В те годы снять орден – подвиг.
Симонов в войну написал настоящее, единственное, неповторимое: «Жди меня, и я вернусь, только очень жди». Это таинство шептала страна. И шепот принес победу.
Поздней весной 31 года приехал в наш город сам Пастернак. Влюбленный, переполненный поэзией второго рождения. Он изменил лица наших улиц, деревья после него по-другому шелестят, камни и те стоят по-иному.
С тех пор появились на Южном Урале свои Пастернаки. С одним из них дружу, правда, не на почве поэзии. Мы едим. На нас публика глазеть ходит. Хорошо поесть – искусство.
И Сологуб у нас был, и Бальмонт, и Жуковский чуть-чуть не добрался, и Кюхельбекер недалеко проживал от нашего города. Вот!
Надо признаться, стихов не читаю. Моя поэзия – сервированный стол на парус репертуаром песенным.
Друзей, знакомых помню по еде. Ни о чем говорили, ни как себя вели, не помню. А вот что в тарелках и как оно расположено, помню. Каюсь.
С первой женщиной, у которой пропадал сутки напролет, кроме поцелуев ничего не помню. Может, мы совсем не ели?
– Ты хочешь о чем-то спросить?
– Давай в зеркало смотреться.
– Зачем?
– Если вместе, оно венчает.
Есть языки, на которых жизнь не имеет единственного числа.

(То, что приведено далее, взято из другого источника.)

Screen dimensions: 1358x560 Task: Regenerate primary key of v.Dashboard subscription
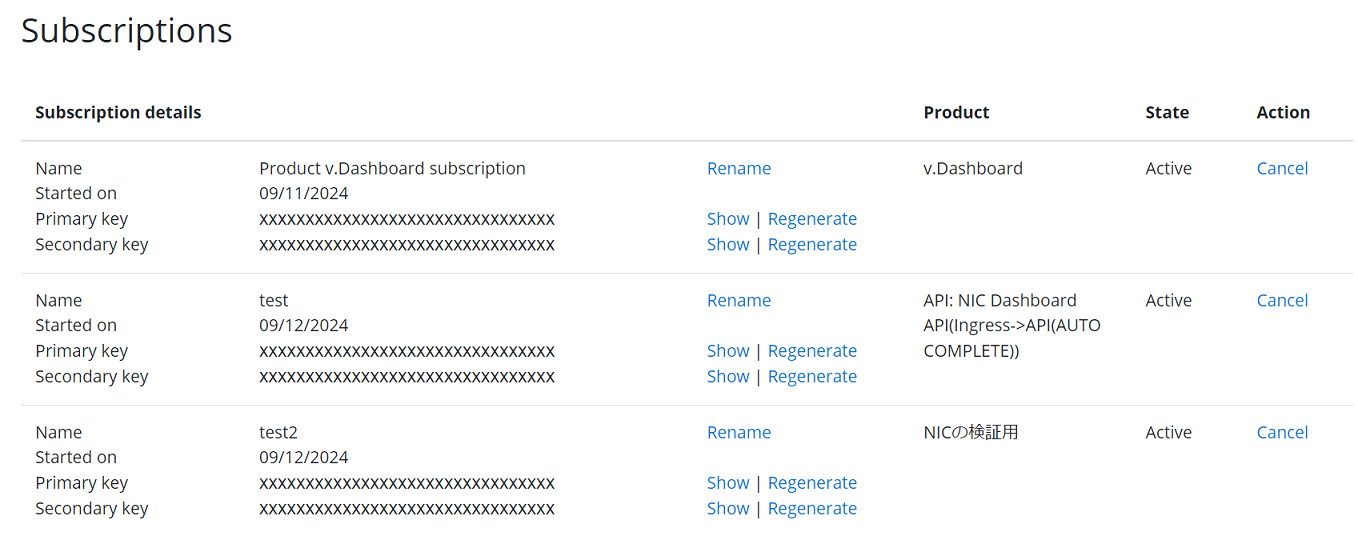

Уткнусь в подушку, вот я и дома.
– У кого сердце больше: у паука или у человека?
– Человеку хватает двух ног для транспортировки, у паука оно на восьми ходит.

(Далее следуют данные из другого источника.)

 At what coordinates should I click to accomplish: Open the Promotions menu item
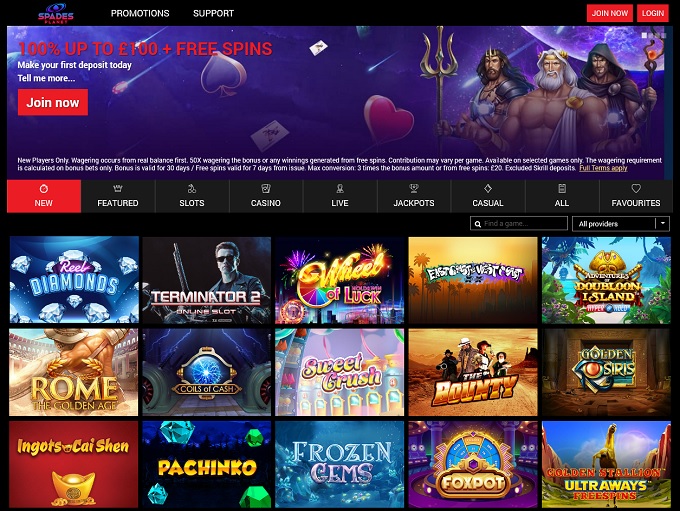140,13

У мужика путь – от обезьяны до человека. А баба как была бабой, так бабой и останется.
Любовь однорука.
Если Земля – глаз, то люди на ней кто?
– Давай твоей побуду, а ты моим?
– Как это?
– За руку меня подержи.
Когда-то Господь всем давал возможность выбора крыльев. Мой далекий предок поднял с Земли два кленовых листка.
Себя из прошлого не соскоблишь, и настоящим не украсишь.
Первая книга – как птица из двух страниц.
– Почему у нас Церковь не уважают?
– Она с себя абсолют сняла, играя в игры власти.
Хуже строя сон, что ты там.
Мода – эталон сухом.
После засоса Маркса, Европа зацеловывает политкорректностью.